One second reflection (ok, third, fourth, and fifth reflections) I think this is actually asking us to delve more deeply into our humanity, our flesh and blood selves. In fact, I think it ties in beautifully with my Place quarter.
What is a mortal? It’s something that dies.
We live (most of us, especially Western cultures) in societies that abhor death. We want to get as far away from it as possible. We want to look forever 21. We don’t want to age. We shuttle the sick and old off into segregated housing. We have funerals where the dead wear makeup and are buried in silk-lined boxes, as if they will never decay into the pulpy mess that is inevitable. Ancestor veneration is for primitives.
But we all age, we all die. It is inevitable. Part of living, part of being a mortal, is knowing and accepting that some day we will die, ideally after a long and happy life, but perhaps tragically, painfully, or suddenly. Death, like birth, is something we have no control over. Thinking like a mortal, embracing this reality, might help us to live more fully in the moments we’re given to live.

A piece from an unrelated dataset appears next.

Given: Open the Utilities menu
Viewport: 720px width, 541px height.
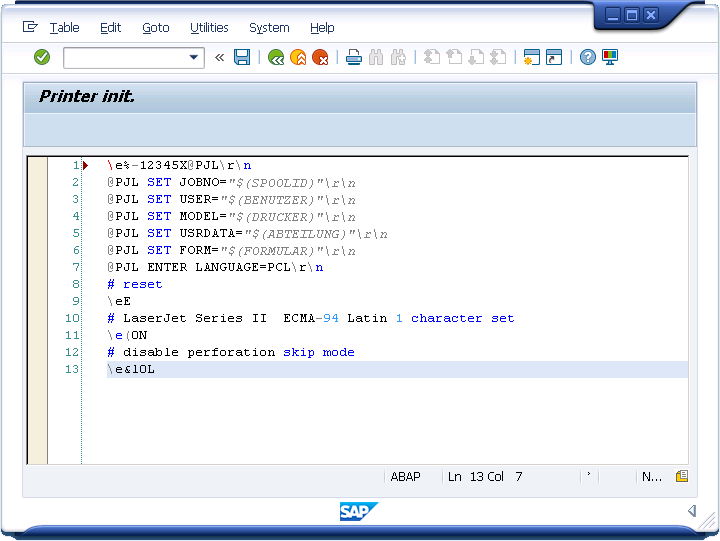Looking at the screenshot, I should point(209,28).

So there’s the carpe diem aspect of thinking like a mortal. But there is another aspect that comes to mind, too. Creatures that live are primal at their core. We are flesh, blood, bone, breath. We eat, sleep, feel, fart, fuck, need, crave, laugh, love. We get dirty. We are part of the elements. We are a jumble of feelings – both the sensation kind and the emotional kind. Thinking like a mortal asks us to embrace these aspects of being alive.
I am not a tool. I am not an automaton. I am not a being that lives best by being on autopilot. I don’t thrive by eating petroleum fillers or animal waste products. I don’t produce my best work by fitting into boxes.
I am a mortal. I need whole foods, sleep, fresh water. I need other people. I need touch and love. I need green space and the singing of birds. I need to see the stars in the darkness. I need to embrace youth and age in their many forms.
Embracing these things is part of thinking like one who lives and dies. Think like a mortal. Embrace the primal.